Partially and Fully Frustrated Coupled Oscillators With Random Pinning Fields

TL;DR

This paper investigates two models of frustrated coupled oscillators with random pinning fields, analyzing their equilibrium properties and phase transitions using the replica method, supported by simulations.

Contribution

It introduces and compares two disordered oscillator models with different frustration types, providing explicit predictions for their phase behavior under random pinning fields.

Findings

Pinning fields break symmetry between models.

Models behave identically without pinning fields.

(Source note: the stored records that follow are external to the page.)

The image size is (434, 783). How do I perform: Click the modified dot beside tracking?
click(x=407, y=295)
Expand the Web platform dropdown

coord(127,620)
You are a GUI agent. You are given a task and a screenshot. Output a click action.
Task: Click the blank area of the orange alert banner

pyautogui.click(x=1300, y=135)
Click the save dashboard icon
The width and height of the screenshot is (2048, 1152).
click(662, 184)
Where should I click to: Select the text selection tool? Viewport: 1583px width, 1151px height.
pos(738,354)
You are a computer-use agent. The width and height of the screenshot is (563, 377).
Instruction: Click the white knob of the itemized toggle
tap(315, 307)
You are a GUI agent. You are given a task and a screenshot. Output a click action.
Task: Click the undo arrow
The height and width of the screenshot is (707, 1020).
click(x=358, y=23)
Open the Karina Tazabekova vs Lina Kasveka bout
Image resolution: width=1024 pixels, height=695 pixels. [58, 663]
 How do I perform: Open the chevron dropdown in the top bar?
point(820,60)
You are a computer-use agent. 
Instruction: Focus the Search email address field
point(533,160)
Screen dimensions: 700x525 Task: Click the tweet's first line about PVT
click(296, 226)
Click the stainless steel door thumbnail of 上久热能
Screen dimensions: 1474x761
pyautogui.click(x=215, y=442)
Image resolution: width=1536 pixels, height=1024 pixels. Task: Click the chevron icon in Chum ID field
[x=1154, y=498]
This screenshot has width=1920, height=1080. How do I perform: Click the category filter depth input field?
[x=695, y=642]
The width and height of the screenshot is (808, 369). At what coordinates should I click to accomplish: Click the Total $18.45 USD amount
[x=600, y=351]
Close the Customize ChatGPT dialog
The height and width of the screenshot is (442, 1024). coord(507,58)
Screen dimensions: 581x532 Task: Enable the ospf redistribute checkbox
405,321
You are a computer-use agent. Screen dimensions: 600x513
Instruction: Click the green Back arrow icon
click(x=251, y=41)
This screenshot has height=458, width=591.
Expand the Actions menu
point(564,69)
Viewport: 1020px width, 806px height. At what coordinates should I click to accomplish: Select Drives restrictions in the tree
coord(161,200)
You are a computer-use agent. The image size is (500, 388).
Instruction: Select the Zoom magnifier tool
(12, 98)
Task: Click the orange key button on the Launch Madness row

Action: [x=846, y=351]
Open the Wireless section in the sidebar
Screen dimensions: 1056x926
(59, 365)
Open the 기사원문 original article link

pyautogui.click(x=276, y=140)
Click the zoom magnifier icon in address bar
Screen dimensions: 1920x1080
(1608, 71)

Simulation data support theoretical predictions.

Abstract

We have studied two specific models of frustrated and disordered coupled Kuramoto oscillators, all driven with the same natural frequency, in the presence of random external pinning fields. Our models are structurally similar, but differ in their degree of bond frustration and in their finite size ground state properties (one has random ferro- and anti-ferromagnetic interactions; the other has random chiral interactions). We have calculated the equilibrium properties of both models in the thermodynamic limit using the replica method, with emphasis on the role played by symmetries of the pinning field distribution, leading to explicit predictions for observables, transitions, and phase diagrams. For absent pinning fields our two models are found to behave identically, but pinning fields (provided with appropriate statistical properties) break this symmetry. Simulation data lend satisfactory support to our theoretical predictions.